DataSize represents a size in the form of an amount and a unit of measurement, for example 5 MiB. You can use whitespace between the amount and magnitude. Data size parsing is case-insensitive, so you can specify units of measurement in both upper and lower cases.

You can specify the value in the following formats:

  • Java format: b/k/m/g/t, for byte, kibibyte, mebibyte, gibibyte, and tebibyte respectively.
  • International format: KiB/MiB/GiB/TiB, for kibibyte, mebibyte, gibibyte, and tebibyte respectively.
  • Metric format: b/kb/mb/gb/tb, for kilobyte, megabyte, gigabyte, and terabyte respectively.

TranscodeFormat

TranscodeFormat represents the format to be used during the transcoding process.

Valid values are:

  • ORC - ORC is a self-describing type-aware columnar file format.
  • CSV - CSV is a plain text format that stores tabular data with each line representing a row. You can specify the CSV parameters using the csv-dialect input parameter.
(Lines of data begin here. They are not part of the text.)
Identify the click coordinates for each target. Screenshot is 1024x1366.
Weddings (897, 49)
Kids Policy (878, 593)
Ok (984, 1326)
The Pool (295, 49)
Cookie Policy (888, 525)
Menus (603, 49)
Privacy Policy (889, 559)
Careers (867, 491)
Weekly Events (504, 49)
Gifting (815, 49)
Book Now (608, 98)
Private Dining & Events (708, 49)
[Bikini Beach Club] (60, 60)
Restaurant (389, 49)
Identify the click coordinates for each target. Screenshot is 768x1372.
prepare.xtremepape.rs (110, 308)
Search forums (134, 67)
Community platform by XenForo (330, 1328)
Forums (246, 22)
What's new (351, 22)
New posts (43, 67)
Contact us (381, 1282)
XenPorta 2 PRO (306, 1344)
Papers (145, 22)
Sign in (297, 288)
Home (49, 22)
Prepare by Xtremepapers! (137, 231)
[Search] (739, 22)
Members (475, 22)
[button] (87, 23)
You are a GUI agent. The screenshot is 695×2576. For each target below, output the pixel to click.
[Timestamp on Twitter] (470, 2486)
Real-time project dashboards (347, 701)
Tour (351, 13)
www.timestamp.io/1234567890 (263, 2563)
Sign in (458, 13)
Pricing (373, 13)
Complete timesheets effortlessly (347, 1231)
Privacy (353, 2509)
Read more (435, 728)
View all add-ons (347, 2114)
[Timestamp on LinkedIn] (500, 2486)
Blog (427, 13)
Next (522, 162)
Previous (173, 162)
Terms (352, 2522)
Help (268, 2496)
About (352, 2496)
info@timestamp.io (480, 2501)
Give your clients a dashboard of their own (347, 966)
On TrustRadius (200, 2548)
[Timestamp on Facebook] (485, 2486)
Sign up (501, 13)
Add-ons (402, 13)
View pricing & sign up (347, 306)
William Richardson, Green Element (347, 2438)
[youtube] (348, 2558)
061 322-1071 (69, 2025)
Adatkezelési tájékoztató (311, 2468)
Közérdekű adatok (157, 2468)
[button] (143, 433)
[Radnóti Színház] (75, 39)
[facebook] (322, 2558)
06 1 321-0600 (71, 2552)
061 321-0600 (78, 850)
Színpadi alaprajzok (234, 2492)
You can define it as --input-parameter csv-dialect=DataPath where DataPath points to the location of these parameters.
  • JSONL - JSONL is a plain text format that stores tabular data with each line representing a row. You can specify the JSON parameters using the json-dialect input parameter. You can define it as --input-parameter json-dialect=DataPath where DataPath points to the location of these parameters.

TranscodeInputFormat

The format to be used during transcode.

Valid values are:

  • BIGQUERY - Pulls data directly from big-query. INPUT must be a path to a query file.

    Available input parameters are:

    • keep_order - Use if the exact order of records is important. Note that this will limit the input stream.
    • project_id - Project ID to use when executing the job.
    • location - Location to use when executing the job.
  • CSV - CSV is a plain text format that stores tabular data with each line representing a row. You can specify the CSV parameters using the csv-dialect input parameter. You can define it as --input-parameter csv-dialect=DataPath where DataPath points to the location of these parameters.

  • JSONL - JSONL is a plain text format that stores tabular data with each line representing a row. You can specify the JSON parameters using the json-dialect input parameter. You can define it as --input-parameter json-dialect=DataPath where DataPath points to the location of these parameters.